Work required | Output each entry exactly as written.

Raw data |
########################################

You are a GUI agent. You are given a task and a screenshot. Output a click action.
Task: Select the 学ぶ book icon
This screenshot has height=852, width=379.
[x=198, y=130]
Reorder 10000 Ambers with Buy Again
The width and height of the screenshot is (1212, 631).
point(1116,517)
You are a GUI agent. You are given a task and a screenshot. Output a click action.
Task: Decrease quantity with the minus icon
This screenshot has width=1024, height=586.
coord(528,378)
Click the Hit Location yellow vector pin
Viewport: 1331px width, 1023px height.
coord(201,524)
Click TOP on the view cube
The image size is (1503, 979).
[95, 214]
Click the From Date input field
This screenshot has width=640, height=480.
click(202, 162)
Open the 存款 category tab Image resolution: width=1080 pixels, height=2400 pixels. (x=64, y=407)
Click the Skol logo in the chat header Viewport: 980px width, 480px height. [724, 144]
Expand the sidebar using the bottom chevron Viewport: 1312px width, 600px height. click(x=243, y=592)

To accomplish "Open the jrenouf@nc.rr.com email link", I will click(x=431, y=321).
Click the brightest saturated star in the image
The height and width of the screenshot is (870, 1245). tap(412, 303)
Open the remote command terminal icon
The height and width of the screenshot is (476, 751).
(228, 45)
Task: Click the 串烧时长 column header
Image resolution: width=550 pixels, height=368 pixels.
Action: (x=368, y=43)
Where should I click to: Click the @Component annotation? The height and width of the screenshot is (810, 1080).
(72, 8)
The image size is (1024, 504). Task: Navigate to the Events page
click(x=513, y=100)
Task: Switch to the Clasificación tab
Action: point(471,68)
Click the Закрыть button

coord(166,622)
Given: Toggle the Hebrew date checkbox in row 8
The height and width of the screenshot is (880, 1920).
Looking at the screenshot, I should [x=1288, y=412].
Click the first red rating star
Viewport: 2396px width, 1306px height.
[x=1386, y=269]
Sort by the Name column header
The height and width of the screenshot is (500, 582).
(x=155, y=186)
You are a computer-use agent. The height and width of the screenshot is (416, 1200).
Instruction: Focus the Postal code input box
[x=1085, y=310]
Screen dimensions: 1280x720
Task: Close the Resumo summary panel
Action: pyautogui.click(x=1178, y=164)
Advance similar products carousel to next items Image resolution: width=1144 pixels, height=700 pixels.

########################################

Your response |
You are a GUI agent. You are given a task and a screenshot. Output a click action.
Task: Select the 学ぶ book icon
This screenshot has height=852, width=379.
[x=198, y=130]
Reorder 10000 Ambers with Buy Again
The width and height of the screenshot is (1212, 631).
point(1116,517)
You are a GUI agent. You are given a task and a screenshot. Output a click action.
Task: Decrease quantity with the minus icon
This screenshot has width=1024, height=586.
coord(528,378)
Click the Hit Location yellow vector pin
Viewport: 1331px width, 1023px height.
coord(201,524)
Click TOP on the view cube
The image size is (1503, 979).
[95, 214]
Click the From Date input field
This screenshot has width=640, height=480.
click(202, 162)
Open the 存款 category tab Image resolution: width=1080 pixels, height=2400 pixels. (x=64, y=407)
Click the Skol logo in the chat header Viewport: 980px width, 480px height. [724, 144]
Expand the sidebar using the bottom chevron Viewport: 1312px width, 600px height. click(x=243, y=592)

To accomplish "Open the jrenouf@nc.rr.com email link", I will click(x=431, y=321).
Click the brightest saturated star in the image
The height and width of the screenshot is (870, 1245). tap(412, 303)
Open the remote command terminal icon
The height and width of the screenshot is (476, 751).
(228, 45)
Task: Click the 串烧时长 column header
Image resolution: width=550 pixels, height=368 pixels.
Action: (x=368, y=43)
Where should I click to: Click the @Component annotation? The height and width of the screenshot is (810, 1080).
(72, 8)
The image size is (1024, 504). Task: Navigate to the Events page
click(x=513, y=100)
Task: Switch to the Clasificación tab
Action: point(471,68)
Click the Закрыть button

coord(166,622)
Given: Toggle the Hebrew date checkbox in row 8
The height and width of the screenshot is (880, 1920).
Looking at the screenshot, I should [x=1288, y=412].
Click the first red rating star
Viewport: 2396px width, 1306px height.
[x=1386, y=269]
Sort by the Name column header
The height and width of the screenshot is (500, 582).
(x=155, y=186)
You are a computer-use agent. The height and width of the screenshot is (416, 1200).
Instruction: Focus the Postal code input box
[x=1085, y=310]
Screen dimensions: 1280x720
Task: Close the Resumo summary panel
Action: pyautogui.click(x=1178, y=164)
Advance similar products carousel to next items Image resolution: width=1144 pixels, height=700 pixels.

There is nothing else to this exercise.